A Chery está a acelerar a fundo na sua estratégia de conquista do mercado europeu. Depois de ter introduzido os modelos híbridos plug‑in da Jaecoo e da Omoda em vários países, incluindo Portugal, a fabricante chinesa anunciou agora a criação de um novo centro de investigação e desenvolvimento em Paris, reforçando a sua estrutura técnica no continente.
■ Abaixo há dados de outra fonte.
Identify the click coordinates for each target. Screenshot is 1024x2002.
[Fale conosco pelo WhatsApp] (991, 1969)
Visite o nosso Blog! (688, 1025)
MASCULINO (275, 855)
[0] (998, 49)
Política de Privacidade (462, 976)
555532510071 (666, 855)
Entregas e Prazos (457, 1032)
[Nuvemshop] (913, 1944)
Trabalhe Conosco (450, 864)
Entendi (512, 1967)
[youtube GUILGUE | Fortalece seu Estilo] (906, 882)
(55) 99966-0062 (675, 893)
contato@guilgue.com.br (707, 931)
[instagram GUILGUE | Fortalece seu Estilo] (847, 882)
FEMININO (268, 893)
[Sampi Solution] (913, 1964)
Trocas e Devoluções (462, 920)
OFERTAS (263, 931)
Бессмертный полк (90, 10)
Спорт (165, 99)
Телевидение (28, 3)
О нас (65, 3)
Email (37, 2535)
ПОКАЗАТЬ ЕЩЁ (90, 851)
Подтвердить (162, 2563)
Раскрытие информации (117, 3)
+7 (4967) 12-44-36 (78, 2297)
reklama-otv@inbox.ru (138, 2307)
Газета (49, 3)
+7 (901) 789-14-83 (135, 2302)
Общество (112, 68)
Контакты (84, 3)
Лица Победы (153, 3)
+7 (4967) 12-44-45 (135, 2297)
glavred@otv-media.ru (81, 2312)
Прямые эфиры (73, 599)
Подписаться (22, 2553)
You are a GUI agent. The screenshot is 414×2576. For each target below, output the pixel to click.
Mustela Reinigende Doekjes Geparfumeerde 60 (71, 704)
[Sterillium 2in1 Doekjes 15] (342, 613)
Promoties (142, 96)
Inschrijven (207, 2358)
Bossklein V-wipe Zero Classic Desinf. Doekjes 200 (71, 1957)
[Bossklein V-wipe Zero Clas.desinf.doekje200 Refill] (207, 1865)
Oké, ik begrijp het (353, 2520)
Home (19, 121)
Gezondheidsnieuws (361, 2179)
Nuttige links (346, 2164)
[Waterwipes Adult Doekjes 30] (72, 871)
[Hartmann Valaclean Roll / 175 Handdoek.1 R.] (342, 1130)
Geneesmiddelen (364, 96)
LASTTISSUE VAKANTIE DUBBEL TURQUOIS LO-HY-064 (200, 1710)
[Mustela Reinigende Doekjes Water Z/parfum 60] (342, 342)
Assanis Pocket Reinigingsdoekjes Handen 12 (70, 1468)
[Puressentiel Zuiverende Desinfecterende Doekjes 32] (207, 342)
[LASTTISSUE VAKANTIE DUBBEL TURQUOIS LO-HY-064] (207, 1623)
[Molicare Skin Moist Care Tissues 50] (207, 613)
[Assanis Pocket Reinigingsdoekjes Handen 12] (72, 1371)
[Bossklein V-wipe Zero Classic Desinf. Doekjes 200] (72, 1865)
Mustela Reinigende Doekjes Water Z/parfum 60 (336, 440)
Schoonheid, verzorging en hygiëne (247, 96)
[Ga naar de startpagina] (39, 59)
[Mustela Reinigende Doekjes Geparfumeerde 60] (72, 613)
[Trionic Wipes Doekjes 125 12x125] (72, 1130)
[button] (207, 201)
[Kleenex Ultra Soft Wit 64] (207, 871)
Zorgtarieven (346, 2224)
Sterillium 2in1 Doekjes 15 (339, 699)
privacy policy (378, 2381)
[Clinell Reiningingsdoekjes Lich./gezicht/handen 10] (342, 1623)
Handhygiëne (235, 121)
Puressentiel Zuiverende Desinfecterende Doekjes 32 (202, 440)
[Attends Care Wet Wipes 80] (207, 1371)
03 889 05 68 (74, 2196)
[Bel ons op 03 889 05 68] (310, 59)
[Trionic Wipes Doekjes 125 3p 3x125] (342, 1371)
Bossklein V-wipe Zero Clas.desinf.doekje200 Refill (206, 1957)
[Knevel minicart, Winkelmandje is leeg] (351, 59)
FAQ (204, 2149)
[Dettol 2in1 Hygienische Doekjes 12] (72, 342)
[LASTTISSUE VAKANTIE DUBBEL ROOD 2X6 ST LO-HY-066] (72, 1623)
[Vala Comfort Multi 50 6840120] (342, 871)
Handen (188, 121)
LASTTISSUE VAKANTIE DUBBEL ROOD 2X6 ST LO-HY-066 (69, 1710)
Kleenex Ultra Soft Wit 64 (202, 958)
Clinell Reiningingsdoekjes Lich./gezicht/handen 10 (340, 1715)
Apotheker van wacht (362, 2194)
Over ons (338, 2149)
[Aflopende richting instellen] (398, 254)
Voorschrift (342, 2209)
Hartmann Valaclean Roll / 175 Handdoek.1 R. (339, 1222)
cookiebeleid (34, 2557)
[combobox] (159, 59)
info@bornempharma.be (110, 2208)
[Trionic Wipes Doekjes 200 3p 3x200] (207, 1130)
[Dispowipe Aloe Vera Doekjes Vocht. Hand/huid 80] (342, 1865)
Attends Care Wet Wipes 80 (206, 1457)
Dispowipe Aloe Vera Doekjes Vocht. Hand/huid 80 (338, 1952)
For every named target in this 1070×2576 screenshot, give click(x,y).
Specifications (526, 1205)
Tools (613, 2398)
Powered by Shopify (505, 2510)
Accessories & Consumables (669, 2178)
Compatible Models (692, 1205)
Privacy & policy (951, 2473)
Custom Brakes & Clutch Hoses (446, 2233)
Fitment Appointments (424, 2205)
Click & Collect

A informação foi confirmada pela Chery, que pretende estreitar a ligação entre os seus produtos e as exigências dos condutores europeus.
O foco nas exigências do condutor europeu
Este novo polo tecnológico em França não chega sozinho. Ele vem complementar o trabalho que já é realizado no centro de engenharia e design em Raunheim, na Alemanha. Enquanto a unidade alemã se foca em aspetos mais técnicos, como o desenvolvimento de componentes mecânicos, testes e simulações de hardware, a equipa parisiense terá uma missão mais estratégica: perceber exatamente o que é que os consumidores europeus esperam de um automóvel moderno.
A ideia da marca é integrar as exigências regulamentares e as preferências locais logo desde o início do projeto. Ao instalar-se em Paris, a empresa quer aproveitar o ecossistema automóvel francês para garantir que os seus veículos não são apenas produtos importados, mas sim modelos adaptados à realidade das nossas estradas. Jochen Tüting, o diretor-geral da Chery Europe, destacou que esta expansão é vital para alinhar a engenharia da empresa com a dinâmica de cada mercado.
Um gigante que não para de crescer
A fabricante não está apenas a passear pela Europa; os números mostram uma força impressionante no setor. Atualmente, o grupo já opera sete centros de investigação e desenvolvimento espalhados pelo globo, com unidades na China, América Latina e agora três na Europa (Alemanha, Espanha e França). Esta rede global sustenta a posição da empresa como a principal exportadora de veículos da China.
O sucesso comercial também acompanha este investimento tecnológico. Durante o ano de 2025, o grupo registou um volume de vendas de 2,6 milhões de veículos, o que representa uma subida de 8% face ao período anterior. Deste total, cerca de 1,3 milhões de carros foram comercializados fora das fronteiras chinesas, o que prova que a aposta na internacionalização está a dar frutos. Com esta nova base em Paris, a fabricante parece estar cada vez mais perto de se tornar uma presença habitual nas garagens dos europeus.